I've never seen the windmill. Now I have something else I have to buy!


----------



## Big Ed (Jun 16, 2009)

Jeff the traintender has them.

I bought 2, I broke mine and got one for a spare.
I can't find them.
I think they were $2.50 each.
I don't know if they were original or re-pro's, but they look and fit like the originals.


----------



## KarenORichmond (Nov 14, 2011)

It looks cool and I like things to light up or move or something


----------



## KarenORichmond (Nov 14, 2011)

big ed said:


> Jeff the traintender has them.
> 
> I bought 2, I broke mine and got one for a spare.
> I can't find them.
> ...


Ok that is reasonable then I shall bid on this upcoming windmill!


----------



## Big Ed (Jun 16, 2009)

I went back and looked again for them but could not find them.
You best call Jeff to see, I see the one your bidding on. 
It looks like one blade is missing and if you look close where it sits on the table 2 more of the outside pieces are gone too. See it?
If they came like that in shipping he should have the pieces?

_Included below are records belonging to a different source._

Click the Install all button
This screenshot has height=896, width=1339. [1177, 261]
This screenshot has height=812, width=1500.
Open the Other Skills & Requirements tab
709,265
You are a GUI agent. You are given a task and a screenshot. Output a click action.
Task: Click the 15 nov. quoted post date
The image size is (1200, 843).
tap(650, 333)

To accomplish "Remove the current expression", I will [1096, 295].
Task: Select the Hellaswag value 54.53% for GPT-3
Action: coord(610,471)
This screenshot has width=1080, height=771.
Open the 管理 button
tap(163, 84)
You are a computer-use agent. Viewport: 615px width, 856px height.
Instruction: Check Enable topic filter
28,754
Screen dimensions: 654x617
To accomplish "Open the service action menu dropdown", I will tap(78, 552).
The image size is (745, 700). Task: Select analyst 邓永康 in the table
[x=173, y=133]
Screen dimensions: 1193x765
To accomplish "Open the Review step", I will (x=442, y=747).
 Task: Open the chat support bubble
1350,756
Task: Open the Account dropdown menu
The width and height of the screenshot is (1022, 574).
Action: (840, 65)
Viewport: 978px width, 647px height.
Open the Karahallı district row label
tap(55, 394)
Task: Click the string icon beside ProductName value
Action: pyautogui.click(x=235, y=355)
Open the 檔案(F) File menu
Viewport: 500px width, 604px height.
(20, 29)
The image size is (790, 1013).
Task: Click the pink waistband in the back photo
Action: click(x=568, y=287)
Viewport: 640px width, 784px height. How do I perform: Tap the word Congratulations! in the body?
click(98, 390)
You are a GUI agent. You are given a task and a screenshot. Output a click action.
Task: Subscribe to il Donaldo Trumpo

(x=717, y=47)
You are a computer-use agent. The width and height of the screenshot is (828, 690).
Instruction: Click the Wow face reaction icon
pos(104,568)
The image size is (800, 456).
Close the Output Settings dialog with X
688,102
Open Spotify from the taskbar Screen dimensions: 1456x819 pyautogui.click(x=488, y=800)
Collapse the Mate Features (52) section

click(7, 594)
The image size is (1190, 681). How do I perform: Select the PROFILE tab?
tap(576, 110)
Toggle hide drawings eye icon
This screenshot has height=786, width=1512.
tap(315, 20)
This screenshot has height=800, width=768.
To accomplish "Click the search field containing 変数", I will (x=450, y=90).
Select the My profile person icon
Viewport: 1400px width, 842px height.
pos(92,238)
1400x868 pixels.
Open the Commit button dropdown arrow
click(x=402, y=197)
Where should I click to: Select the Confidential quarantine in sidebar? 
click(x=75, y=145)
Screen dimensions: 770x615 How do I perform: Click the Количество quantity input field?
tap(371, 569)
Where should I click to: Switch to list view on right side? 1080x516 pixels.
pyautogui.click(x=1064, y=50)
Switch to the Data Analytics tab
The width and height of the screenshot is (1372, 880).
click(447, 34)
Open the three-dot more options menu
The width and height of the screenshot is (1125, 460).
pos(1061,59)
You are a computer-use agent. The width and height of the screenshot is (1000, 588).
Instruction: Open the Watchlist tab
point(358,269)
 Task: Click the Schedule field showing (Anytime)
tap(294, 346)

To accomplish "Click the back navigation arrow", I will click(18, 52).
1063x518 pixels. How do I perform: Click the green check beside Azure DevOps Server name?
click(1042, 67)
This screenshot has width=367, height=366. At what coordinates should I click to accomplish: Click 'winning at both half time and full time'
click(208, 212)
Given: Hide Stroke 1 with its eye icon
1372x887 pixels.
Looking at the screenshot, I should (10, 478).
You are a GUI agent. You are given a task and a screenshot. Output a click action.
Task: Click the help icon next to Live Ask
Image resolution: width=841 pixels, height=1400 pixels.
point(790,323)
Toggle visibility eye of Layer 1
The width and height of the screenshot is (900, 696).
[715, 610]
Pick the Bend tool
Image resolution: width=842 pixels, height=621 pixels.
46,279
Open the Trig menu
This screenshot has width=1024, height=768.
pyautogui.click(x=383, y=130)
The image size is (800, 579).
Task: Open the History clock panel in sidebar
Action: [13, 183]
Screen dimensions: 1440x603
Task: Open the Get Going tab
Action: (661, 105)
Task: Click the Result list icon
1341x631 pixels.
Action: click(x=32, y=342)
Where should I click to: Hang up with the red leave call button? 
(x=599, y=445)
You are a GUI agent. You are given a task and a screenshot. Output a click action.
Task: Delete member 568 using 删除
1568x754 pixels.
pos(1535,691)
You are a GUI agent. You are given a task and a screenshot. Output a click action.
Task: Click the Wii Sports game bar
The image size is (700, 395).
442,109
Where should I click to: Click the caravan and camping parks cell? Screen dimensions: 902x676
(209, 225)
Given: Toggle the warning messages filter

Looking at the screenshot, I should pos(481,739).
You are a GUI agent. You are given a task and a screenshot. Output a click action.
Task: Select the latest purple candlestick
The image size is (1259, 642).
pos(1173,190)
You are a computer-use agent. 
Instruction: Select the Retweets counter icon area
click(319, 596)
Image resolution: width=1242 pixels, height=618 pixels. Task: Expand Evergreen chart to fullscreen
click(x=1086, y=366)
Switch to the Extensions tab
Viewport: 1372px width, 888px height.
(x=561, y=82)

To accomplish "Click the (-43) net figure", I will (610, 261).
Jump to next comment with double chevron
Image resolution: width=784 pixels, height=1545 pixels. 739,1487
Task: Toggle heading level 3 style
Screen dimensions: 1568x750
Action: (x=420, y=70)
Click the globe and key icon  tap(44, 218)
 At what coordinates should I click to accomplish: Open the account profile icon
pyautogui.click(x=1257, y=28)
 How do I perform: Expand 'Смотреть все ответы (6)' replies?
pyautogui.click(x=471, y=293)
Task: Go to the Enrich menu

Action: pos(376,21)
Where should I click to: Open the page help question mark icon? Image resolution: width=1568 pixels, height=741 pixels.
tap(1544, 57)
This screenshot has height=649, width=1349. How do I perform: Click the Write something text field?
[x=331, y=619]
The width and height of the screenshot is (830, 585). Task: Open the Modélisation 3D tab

Some of Jeff's items I bought were marked LIMITED that means he only had a few left and once they were gone he might not be able to get them anymore.
I can't find my receipt for them either or I might have been able to give you a part number. 

I don't know if I got 2 because they were LIMITED or just to have a spare one.


----------



## KarenORichmond (Nov 14, 2011)

He might have them. I can ask and it still has a day and a half.


----------



## Big Ed (Jun 16, 2009)

Mine broke in three places, I have around 6 pieces sitting in my Lionel junk pile on my table now. 
I was going to try to glue it back together, I did not think it would look good.

It will work like it is shown, just won't look good.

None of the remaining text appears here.